Reach refers to eligible people willing to engage with programmes. It will be measured firstly as the number of people who consent to the trial as a function of the number of queries from eligible potential participants. Participant representativeness will compare sociodemographic, lifestyle and clinical profile of the trial participants with the A3BC database of RA participants with RA onset in the last 12 months. Reach in each arm will be assessed as the proportion of participants recruited to the study who (i) in programme A engage with each component (resilience, exercise training, nutrition, smoking cessation, and behaviour change) and (ii) in programme B seek engagement with professional services related to mental health, exercise, nutrition or smoking cessation support for RA, including through The Arthritis Movement programmes or private service providers.

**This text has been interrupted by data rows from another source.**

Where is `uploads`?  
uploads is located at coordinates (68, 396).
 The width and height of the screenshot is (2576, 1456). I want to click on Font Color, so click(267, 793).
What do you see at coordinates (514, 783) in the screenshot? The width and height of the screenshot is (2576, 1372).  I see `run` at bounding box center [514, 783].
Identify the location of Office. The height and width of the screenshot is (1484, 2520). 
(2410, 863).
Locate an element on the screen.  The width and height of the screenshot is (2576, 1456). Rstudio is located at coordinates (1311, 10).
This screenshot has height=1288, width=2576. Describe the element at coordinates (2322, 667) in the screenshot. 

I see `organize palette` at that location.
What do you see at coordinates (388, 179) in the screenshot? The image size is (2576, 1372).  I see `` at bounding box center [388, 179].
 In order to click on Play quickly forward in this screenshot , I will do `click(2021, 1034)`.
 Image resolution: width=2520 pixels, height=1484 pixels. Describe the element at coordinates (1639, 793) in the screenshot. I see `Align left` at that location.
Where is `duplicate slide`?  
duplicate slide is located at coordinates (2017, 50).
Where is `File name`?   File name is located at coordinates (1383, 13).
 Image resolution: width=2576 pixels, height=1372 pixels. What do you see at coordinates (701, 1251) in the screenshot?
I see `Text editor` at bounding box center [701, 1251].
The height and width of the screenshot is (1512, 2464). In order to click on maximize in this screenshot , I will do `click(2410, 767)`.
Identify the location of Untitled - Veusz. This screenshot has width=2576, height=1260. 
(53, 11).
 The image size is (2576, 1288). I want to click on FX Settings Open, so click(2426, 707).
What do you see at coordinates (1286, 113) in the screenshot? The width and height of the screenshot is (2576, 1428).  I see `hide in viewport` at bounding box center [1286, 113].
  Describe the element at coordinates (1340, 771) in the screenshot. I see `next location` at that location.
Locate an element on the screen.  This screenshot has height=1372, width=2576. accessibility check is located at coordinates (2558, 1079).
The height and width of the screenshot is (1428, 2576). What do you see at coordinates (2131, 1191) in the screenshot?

Effectiveness refers to short-term impact. It will be measured as the change from baseline at 6, 12, 18 and 24 months using the measures specified in the primary and secondary outcome measures.

Adoption refers to an agency’s use of an intervention. It will be measured as:

Number and characteristics of staff implementing the programme.

Implementation refers to the delivery of the intervention. It will be measured as:

1.

Fidelity: An online checklist from multidisciplinary interventionists will be used to assess the consistency of Programme A delivery (e.g. number of sessions provided, content covered) against written protocols. Provision of written information resources to participants will be recorded.

2.

Feasibility:

a.

The proportion of participants completing each component of and the entire programme A relative to the number allocated to and commencing programme A, and

b.

The proportion of participants engaging with Programme A sessions as a function of the total number of sessions for each of the Programme A components.

3.

Acceptability:

a.

Participant feedback on satisfaction with and perceived helpfulness of their programme and resources for RA self-management.

b.

Programme A intervention experiences, and associated barriers and enablers to engagement across the various component sessions.

Cost effectiveness: Modified cost diaries capturing health resources accessed, supplemented by Medicare Benefit Schedule (MBS) and Pharmaceutical Benefit Scheme (PBS) data. Health resources will be valued using market prices and industrial wages. Utility scores to allow quality-adjusted life years (QALYs) gained will be obtained using SF-6Dv2, a subset of SF36v2 using Australian weights. An exploratory analysis will compare the performance of SF-6Dv2 and AQoL-8D.

Maintenance refers to sustained change and will compare the primary and secondary effectiveness measures at 6, 12, 18 and 24 months.